BMA Council Chairman, Dr Hamish Meldrum, yesterday wrote to all MPs warning them that the government’s health reforms still present an ‘unacceptably high risk to the NHS, threatening its ability to operate effectively and equitably, now and in the future’.
He reiterates that BMA policy is that the Bill must be withdrawn.
The report stage and third reading of the Health and Social Care Bill for England takes place in the House of Commons next Tuesday and Wednesday (September 6th & 7th), after which the Bill moves to the House of Lords.
Meldrum warns there ‘continues to be an inappropriate and misguided reliance on “market forces” to shape services’.
He adds: ‘The risks are high, not least because the long-term effects of the legislation are likely to be extensive.’
Specific areas of concern on the Bill include:
• The removal of the cap on how much income Foundation Trusts (FTs) can generate from private patients, which, the BMA says, could lead to reduced access for NHS patients as FTs seek to increase their income by focusing more on private care.
• The proposed ‘Quality Premium’ for commissioners, which the BMA insists must be judged against well-defined quality measures not financial performance, must remain separate from GP practice income and only be used to improve patient care.
• Forcing all NHS Trusts to become FTs, with the financial stringency this requires, the BMA believes could compromise patient safety and quality of care.
Meldrum warns that ‘the general direction of policy travel, such as widening patient choice to “Any Qualified Provider” (AQP) across a much larger range of services, has the potential to destabilise local health economies if not carefully managed.’

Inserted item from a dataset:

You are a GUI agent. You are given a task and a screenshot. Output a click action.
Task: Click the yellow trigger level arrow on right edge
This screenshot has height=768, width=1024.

He adds that there must be a robust and transparent process which has the full confidence of the profession when it comes to how ‘failing’ FTs are dealt with, in order to protect the interests of patients and the public.
He points to the lack of satisfactory assurances that the Secretary of State will have ultimate responsibility for the provision of a comprehensive health service whilst also allowing other bodies, like the new NHS Board and clinical commissioning groups, day-to-day operational independence.
In his concluding remarks, Meldrum says: ‘The risks are high, not least because the long-term effects of the legislation are likely to be extensive. Meaningful, sustainable reform needs to have the full confidence of patients and those working in the health service.’